Behind the Gold Mining Company That Props Up Maduro’s Regime

The U.S. Treasury Department imposed sanctions on the State-run CVG Minerven, used as a front to hide the illegal extraction of gold by armed gangs, Colombian guerrilla and military, with tremendous damage to the environment and local communities.

Photo: El País, retrieved.

The U.S. Treasury Department just sanctioned, on March 19th, State-run mining company CVG Minerven and its chairman, Adrián Antonio Perdomo Mata, for “the illicit gold operations that continued to prop up the illegitimate regime of former President Nicolás Maduro.”

The Department’s statement says that Minerven’s activities have not only economically sustained the dictator, but they’ve also contributed to the country’s financial, humanitarian and environmental crisis. Minerven is actually a front for gold-extracting criminal gangs that impose the terror methods of Venezuelan prisons on innocent citizens and miners.

Why do military forces fail to confront these gangs? Because they work as a team. A long process of State collapse led to the alliance between the regime and these criminal organizations.
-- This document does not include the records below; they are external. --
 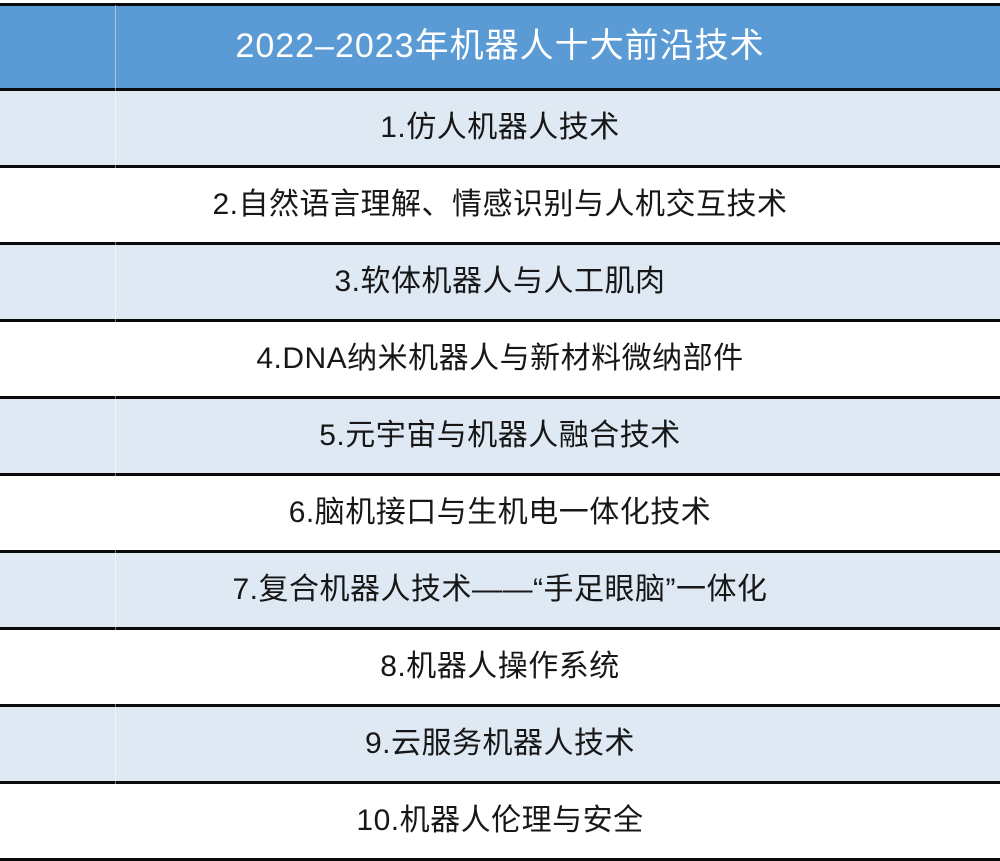 I want to click on table-row: 6.脑机接口与生机电一体化技术, so click(x=500, y=513).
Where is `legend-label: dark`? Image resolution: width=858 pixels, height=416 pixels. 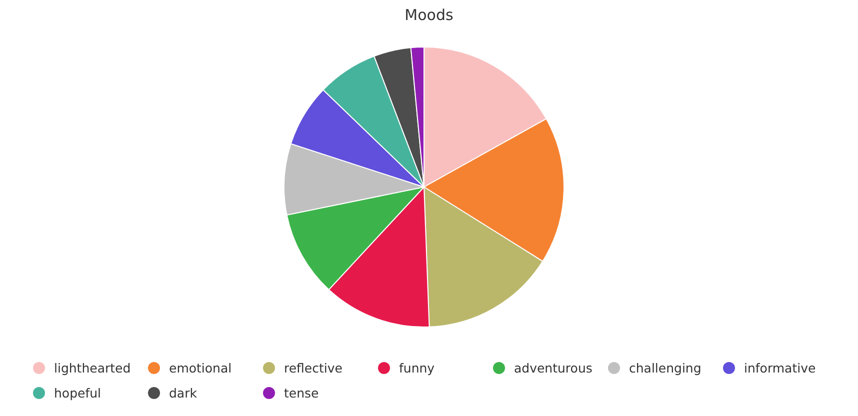
legend-label: dark is located at coordinates (184, 393).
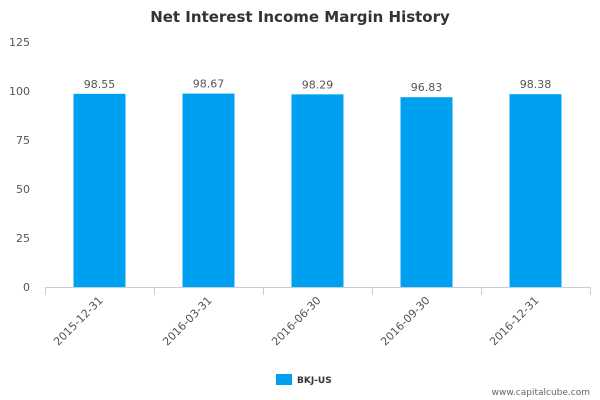  I want to click on bar-value-label: 98.67, so click(209, 84).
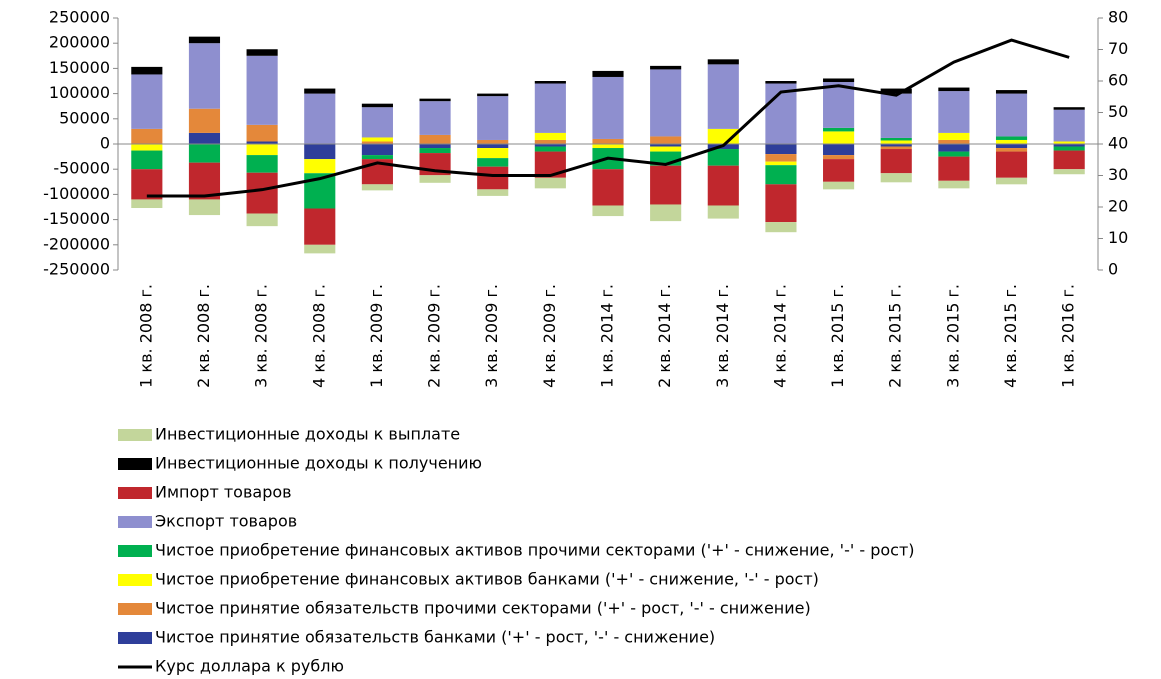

Five government plans to control all national gold production failed in 12 years (2003 – 2014), with attempts to ban all mining activity in southern Bolívar, even for indigenous communities that have practiced artisanal mining for years with minimal environmental impacts.

When CVG Minerven went from producing 4,261.3 kg in 2009 to 430.74 kg in 2015, according to official numbers, Maduro decreed in 2016 the creation of the “Orinoco Mining Arc National Strategic Development Area,” comprising 111,843.70 km2. Mining Arc exploitation intensified criminal activity around illegal gold extraction and multiplied environmental issues.

Blood gold

The State’s weakness intensified the situation. The drop in oil prices, the technical bankruptcy of Guayana’s basic companies and Minerven, and the displacement of indigenous communities and illegal miners during the installation of transnational mining companies, led the regime to recruit criminal gangs to exploit the territory in exchange for impunity and economic benefits. An ecosystem of mutual benefit was born: the gangs extracted gold and the soldiers collected bribes, although not without clashes like the Tumeremo Massacre of 2016, one of the 47 massacres reported in the region since 2006.

Minerven is actually a front for gold-extracting criminal gangs that impose the terror methods of Venezuelan prisons on innocent citizens and miners.

Part of the gold extracted by criminals goes to the State through CVG Minerven and from there, to the Venezuelan Central Bank (BCV). That’s why lawmaker Américo de Grazia says that Minerven is a front to “launder blood gold,” just like in Western Africa.

De Grazia says he can prove that Minerven has handed over the gold exploitation to Mineturven, a Turkish-Venezuelan joint venture that operates without a mining concession, since those must be granted by the National Assembly, controlled by the opposition. The man behind Mineturven is Colombian Antonio Rufino Pérez, relative of Colombian political leader Piedad Córdoba, who’s close to the FARC.

“Pérez subdues Minerven employees with the DGCIM (military intelligence corps) and, together with mining gang leaders and the Colombian guerrilla ELN, he keeps most of the gold, which he exports in clandestine flights,” says De Grazia, several times threatened for his accusations. The ELN, he says, got involved in 2017, when it was recruited by the regime to replace the more unstable mining gangs. “But the economic damage is nothing compared to the environmental and social damage the regime has caused. It’s a structural perversion of corruption, crime, violence and terrorism that will take many generations to heal.”

Ramsés Ulises Siverio

Journalist, professor and editor based in Guayana. Finalist of the Gabriel García Márquez Award of the FNPI (2016), together with the Correo del Caroní team, for the coverage of the "Masacre de Tumeremo" case.